▶ DOCUMENT PASSAGE
Edit.........Wow I was a couple a posts behind, there all NICE!


----------



## shaygetz

I've whittled down a large portion of my collection this past summer, keeping only those locomotives that have a special meaning attached to them, I hope it doesn't appear like I'm showing off. Many of these have fond memories of good friendships and magic moments attached to them.

This would have to be the loco that started it all years ago, running around under my Christmas tree as a child. Sadly the original is long gone, but I've never forgotten what an impression an AHM/Pocher 4-4-0 American "Genoa" had on those little eyes, kept in honor of my father...


----------



## shaygetz

RUSTY Cuda said:


> Thats NICE!
> I need some scenery for backround , makes them look even better! Rich.


Thanks Rich...it's a diorama/switching layout I built just for pix like these...


----------



## shaygetz

For Rich...the NWSL 18 ton Shay in a more scenic setting...same diorama...


----------



## RUSTY Cuda

Thanks!
I'm gonna be driving you guys nuts with questions  if I ever get some of those tables to my house & actually start to plan a layout! :laugh: Rich.


----------



## shaygetz

AHM/Rivarossi "Big Boy", purchased online, it came to me poorly packed and badly damaged...mis-matched too as the tender and loco were 30 years apart in technology and detail. Took over a year to bring it back to this point. The weathering was done only to bring them together as I generally don't weather my steamers...


----------



## norgale

Very good picture Shay. You do have a knack for photography. Love the 4-4-0.


----------



## RUSTY Cuda

A shay for Shay!
This one I will put aside for myself. next ones will be the ones my sons picked for them to have a little remberance of grandpa!


----------



## RUSTY Cuda

My youngest picked this one!


----------



## RUSTY Cuda

My oldest chose this!


----------



## RUSTY Cuda

the forgotton son (the middle child) chose this!


----------



## RUSTY Cuda

I think the boys chose well, all good lookin engines.
The more I go through this stuff the more i want to keep, gonna be hard to decide on the steamers what to sell, he only had a few doubles there.
I need a bigger house! Rich


----------



## shaygetz

Your kids chose well...


----------



## jjb727

shaygetz said:


> I've whittled down a large portion of my collection this past summer, keeping only those locomotives that have a special meaning attached to them, I hope it doesn't appear like I'm showing off. Many of these have fond memories of good friendships and magic moments attached to them.
> 
> This would have to be the loco that started it all years ago, running around under my Christmas tree as a child. Sadly the original is long gone, but I've never forgotten what an impression an AHM/Pocher 4-4-0 American "Genoa" had on those little eyes, kept in honor of my father...

▶ PROVIDED MATERIAL
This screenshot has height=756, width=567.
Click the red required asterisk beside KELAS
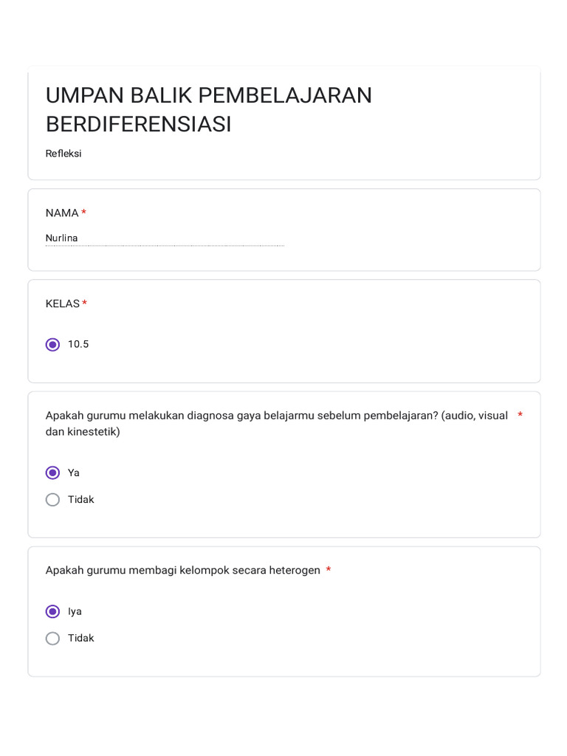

▶ WHAT TO PRODUCE
Reproduce the model train thread starting with "Very good picture" and going on through "remberance of grandpa!", renaming "grandpa" to "granddad" wherever it occurs.

▶ FINISHED TASK
Very good picture Shay. You do have a knack for photography. Love the 4-4-0.


----------



## RUSTY Cuda

A shay for Shay!
This one I will put aside for myself. next ones will be the ones my sons picked for them to have a little remberance of granddad!